Copy the rows below word for word, leaving out the pictures.
>> start DATA LISTING
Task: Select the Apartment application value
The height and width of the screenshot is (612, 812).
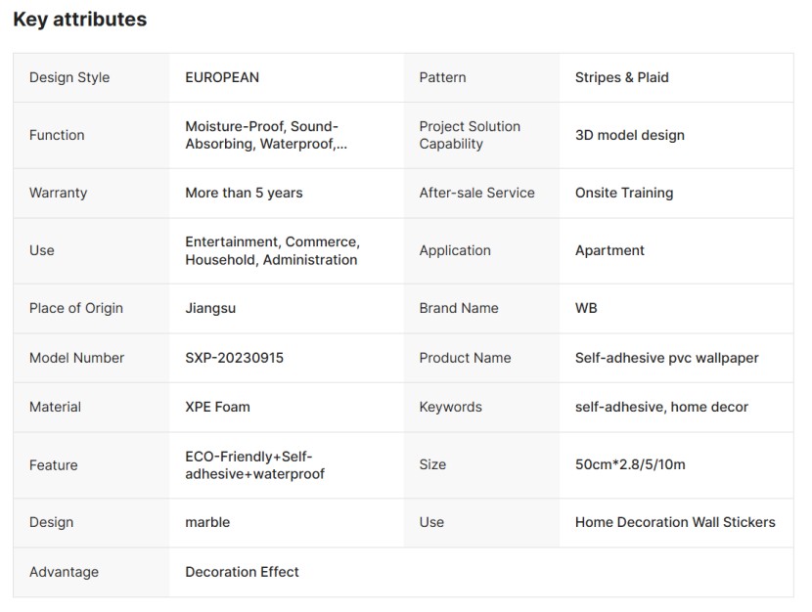Action: click(609, 250)
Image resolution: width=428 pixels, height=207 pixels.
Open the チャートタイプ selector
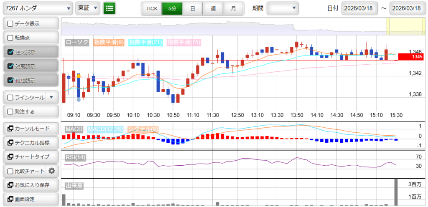[30, 157]
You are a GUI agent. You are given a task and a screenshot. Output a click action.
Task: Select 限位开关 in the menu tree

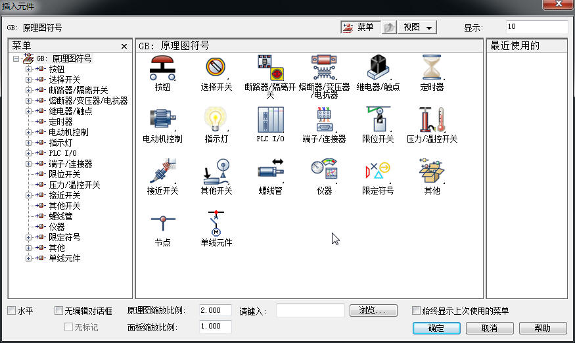[x=64, y=174]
>> end DATA LISTING
-- ANSWER BELOW --
Task: Select the Apartment application value
The height and width of the screenshot is (612, 812).
Action: click(609, 250)
Image resolution: width=428 pixels, height=207 pixels.
Open the チャートタイプ selector
[30, 157]
You are a GUI agent. You are given a task and a screenshot. Output a click action.
Task: Select 限位开关 in the menu tree

[x=64, y=174]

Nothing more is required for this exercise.